A sample size of 96 patients in each group is calculated by a prior power analysis on the basis of the following assumptions: (1) an absolute reduction in the length of the hospital stay by 1 day, (2) standard deviations are 2 days in the experimental group and the control group, (3)α=0.05, (4) power 90% and (5) missed follow-up rate 10%. Considering that this study is not for rare diseases, in order to ensure adequate sample size, we adjust the sample size of each group to an integer of 100.
Patients will receive written and verbal information about the trial before written consent is obtained. The randomization will take place when the surgeons confirm preliminarily there is no need to place drainage tube for coelom hyperthermia perfusion after laparoscopy. Then patients will be assigned to either intervention (return to ward by walking) or control group (return to ward by lying on the transporting bed). A stratified randomization with three factors including sex, age and total or distal gastrectomy will be performed to ensure an even spread. The randomization is performed using concealed allocation where envelopes are prepared externally using a randomization list prepared by a statistician.
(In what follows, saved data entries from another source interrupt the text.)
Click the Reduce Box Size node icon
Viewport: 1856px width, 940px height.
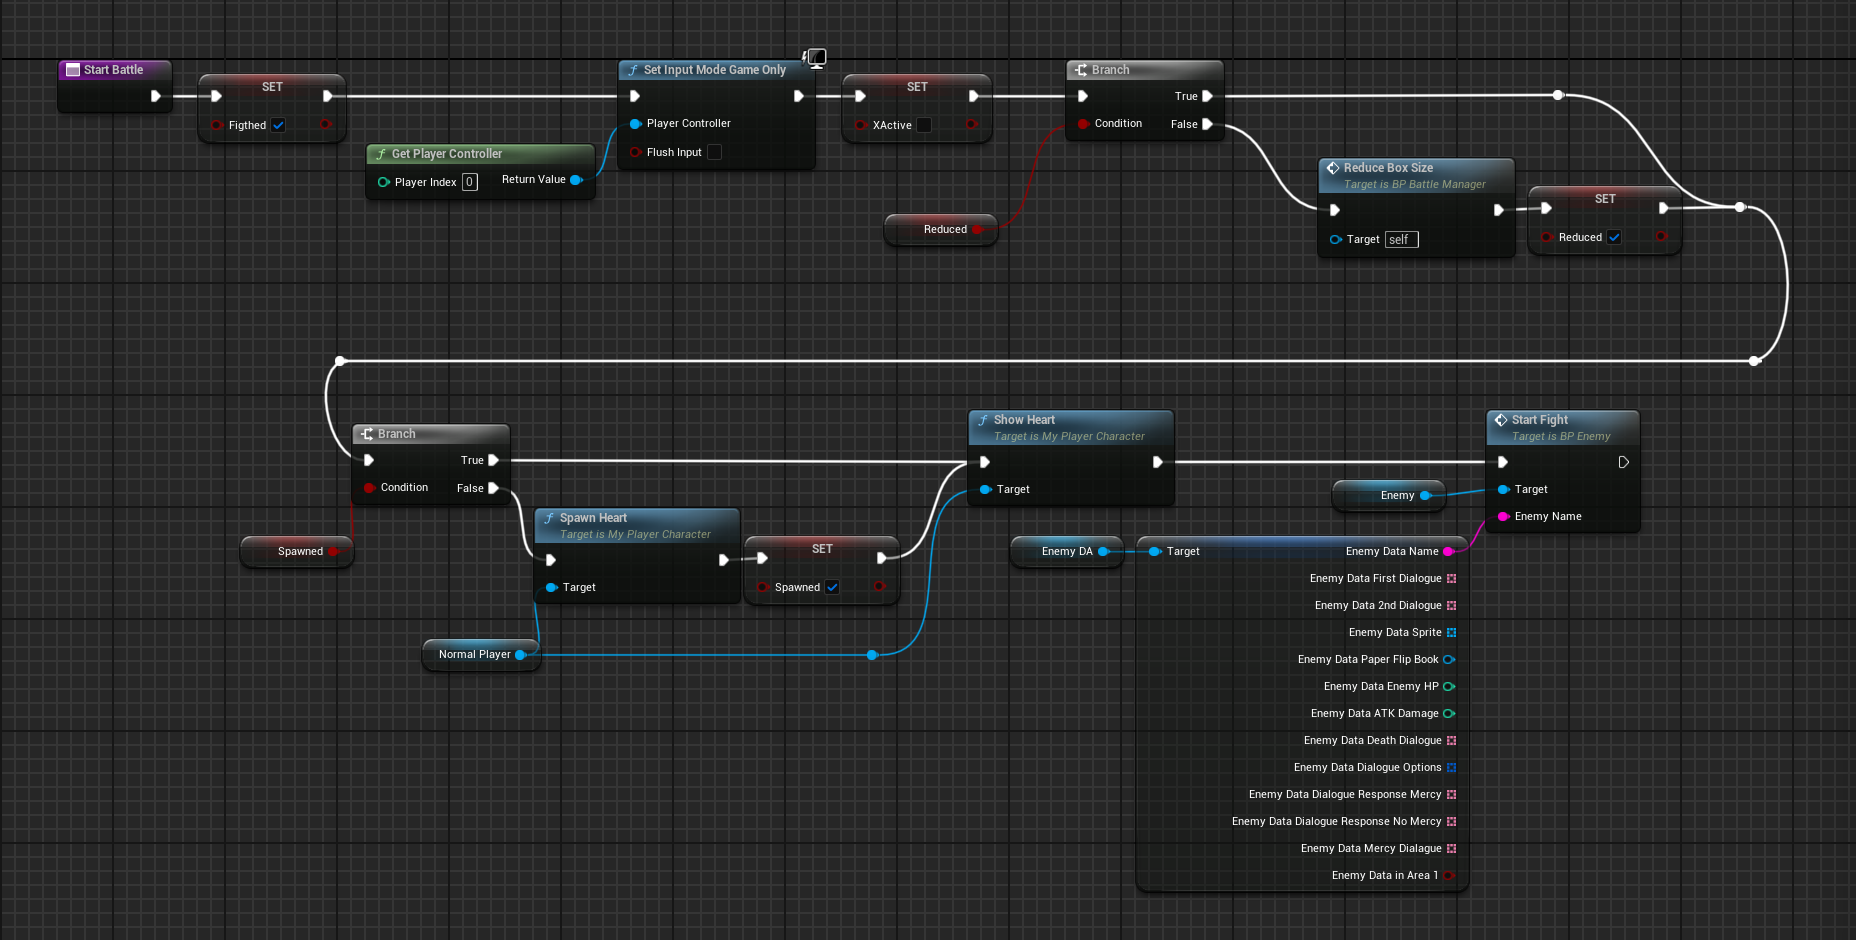[x=1333, y=168]
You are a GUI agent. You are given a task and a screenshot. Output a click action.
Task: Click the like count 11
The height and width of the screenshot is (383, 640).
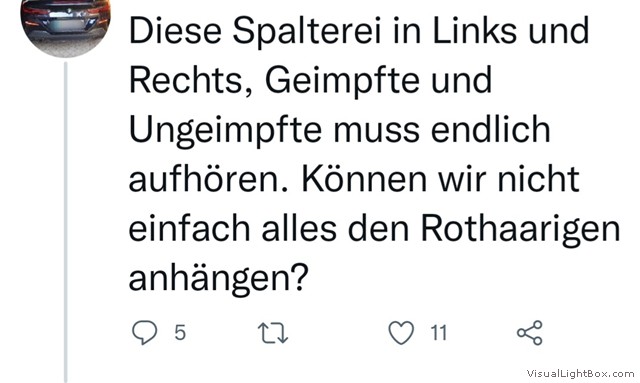(439, 333)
The patients will receive general anesthesia combined with epidural analgesia. After surgery, the patients will be evaluated whether fulfilling the criteria for mobilization including stable physiological parameters, consciousness, normal level of orientation and muscle strength, and painlessness every ten minutes. If patients fulfill the criteria, they will receive different methods of returning to the ward based on the grouping. In the control group, the patient will return to the ward by lying on the transporting bed. In the intervention group, the patients will be raised to a sitting position for five minutes. If the patients do not complain any discomfort and have stable physiological parameters, they will be encouraged to stand. If standing do not cause any discomfort, they will be encouraged to walk within the range of 5-meter long and 60-centimeter wide. If patients can walk within the range, they will return to the surgical ward by walking under the protection of medical staffs.
Then, all study patients will be subject to the same management such as the guidance of drink and diet recovery, the guidance of mobilization in the ward, nutrition supplement after surgery, and the criteria of drainage removal and hospital discharge. The outcomes such as the length of hospital stay after surgery will be recorded and analyzed to evaluate the effects of walking out from the operating room. The analysis of Intention-to-treat and Per-protocol-sets will be both performed by statisticians.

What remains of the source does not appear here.